=== EXTRAIT DE PAGE ===
****************
L'Apollonide - Souvenirs de la maison close
« Les hommes ne regardent jamais assez à l’intérieur du sexe des femmes »
À l'aube du XXème siècle, dans une maison close à Paris, une prostituée a le visage marqué d'une cicatrice qui lui dessine un sourire tragique.
Autour de la femme qui rit, la vie des autres filles s’organise, leurs rivalités, leurs craintes, leurs joies, leurs douleurs...
Du monde extérieur, on ne sait rien. La maison est close.
« On est ici dans une maison close. La liberté c’est dehors. Pas ici. »
Tous les chemins mènent au cinéma. Pour preuve le parcours atypique de Bertrand Bonello : venu de la musique classique, ce musicien professionnel (qui travailla notamment avec De Palmas et Françoise Hardy) délaissa peu à peu ses partitions pour les troquer contre une caméra au cours des années 90. Une quinzaine d’années plus tard, le voilà devenu un cinéaste reconnu et complexe, dont l’œuvre est marquée par un questionnement sur les mystères du désir, de la sexualité et de son industrie. Après nous avoir conduit dans le milieu des films pornographiques (« Le pornographe »), dresser le portrait d’un transsexuel (« Tiresia ») et être parti en quête d’hédonisme (« De la guerre »), il nous invite à « L’Apollonide », une maison close parisienne de la fin du 19e siècle.
« Si nous ne brûlons pas, comment éclairer la nuit ? »
****************
=== DONNÉES À EXAMINER ===
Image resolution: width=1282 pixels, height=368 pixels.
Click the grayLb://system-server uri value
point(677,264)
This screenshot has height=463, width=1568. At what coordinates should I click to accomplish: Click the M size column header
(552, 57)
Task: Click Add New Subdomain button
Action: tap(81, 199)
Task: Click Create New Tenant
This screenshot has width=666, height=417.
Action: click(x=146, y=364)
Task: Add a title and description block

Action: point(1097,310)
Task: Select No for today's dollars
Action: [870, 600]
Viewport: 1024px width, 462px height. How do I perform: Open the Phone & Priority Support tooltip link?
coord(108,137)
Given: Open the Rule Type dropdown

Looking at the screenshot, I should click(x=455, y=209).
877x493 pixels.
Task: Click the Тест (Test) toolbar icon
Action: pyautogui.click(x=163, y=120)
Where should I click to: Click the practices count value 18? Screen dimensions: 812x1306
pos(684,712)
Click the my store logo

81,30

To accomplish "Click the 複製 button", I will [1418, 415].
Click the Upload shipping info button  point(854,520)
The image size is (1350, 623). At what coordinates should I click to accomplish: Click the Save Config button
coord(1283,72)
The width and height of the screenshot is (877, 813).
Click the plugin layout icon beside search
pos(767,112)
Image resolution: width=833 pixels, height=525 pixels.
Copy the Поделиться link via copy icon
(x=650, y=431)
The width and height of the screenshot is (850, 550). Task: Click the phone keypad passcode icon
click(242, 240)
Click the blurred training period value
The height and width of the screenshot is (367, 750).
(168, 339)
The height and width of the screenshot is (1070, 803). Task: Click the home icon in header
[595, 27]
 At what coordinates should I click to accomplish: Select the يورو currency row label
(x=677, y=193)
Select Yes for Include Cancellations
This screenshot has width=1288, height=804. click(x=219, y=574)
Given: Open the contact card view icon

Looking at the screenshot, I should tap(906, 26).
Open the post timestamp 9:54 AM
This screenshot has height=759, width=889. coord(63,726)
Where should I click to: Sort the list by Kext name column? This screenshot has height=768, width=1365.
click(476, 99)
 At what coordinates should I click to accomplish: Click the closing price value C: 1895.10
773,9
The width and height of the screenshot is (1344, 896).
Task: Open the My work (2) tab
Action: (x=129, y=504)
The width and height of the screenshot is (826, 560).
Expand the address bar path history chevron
****************
=== SUJETS À TRAITER ===
A - Relevez tous les films de Bertrand Bonello cités dans l'extrait sur L'Apollonide.
B - Poursuivez l'extrait sur L'Apollonide à partir de sa dernière phrase.
Ces lignes forment un matériau distinct de l'extrait sur L'Apollonide.

=== RÉPONSES PAR TÂCHE ===
A -
« Le pornographe »
« Tiresia »
« De la guerre »
« L'Apollonide »

B -
Objet de fascination et de fantasmes tout au long du 19e siècle, la maison close inspira de nombreux artistes de l’époque, qu’ils soient écrivains (Baudelaire, Maupassant) ou peintres (Toulouse-Lautrec, Picasso, Degas, Ingres). A sa manière, Bonello fait revivre entre les murs de l’Apollonide une certaine époque, une certaine ambiance fantasmée faite de lascivité et de sensualité, dans des décors surannés tout en tentures, en velours et en soie. Tel un tableau. Ce n’est ainsi pas un hasard si les clients qu’il imagine dans cette maison sont pour la plupart des réalisateurs (Xavier Beauvois, Jacques Nolot, Louis-Do de Lencquesaing). Mais très vite, l’apparence ouatée et hors du temps des lieux se transforme. Le lupanar que nous présente Bonello est définitivement dépourvu de luxe, de calme et de volupté. En nous peignant leur quotidien telle une chronique (lavages après rapports, maladies, clients sans scrupules aux fantasmes tordus), l’Apollonide devient un lieu étouffant et glauque. Une prison de laquelle ne peuvent s’échapper des filles qui n’ont de joie que le nom. Un lieu où la chair est froide, totalement dépourvue de sensualité, et constamment traversée par des éclairs de mort. On pourra toujours reprocher à Bonello une vision trop parcellaire ou idyllique de la situation (parfaite entente entre les filles, mère maquerelle plutôt sympa et compréhensive, absence totale de référence aux maffias qui faisaient prospérer ce commerce, vision trop parcellaire des violences faites aux femmes…). Mais l’essentiel du film est ailleurs, quelque part entre un esthétisme raffiné poussé à l’extrême et une ambiance ambivalente, à la fois aérienne et pesante comme une chape de plomb, qui marque l’esprit encore longtemps après le générique de fin.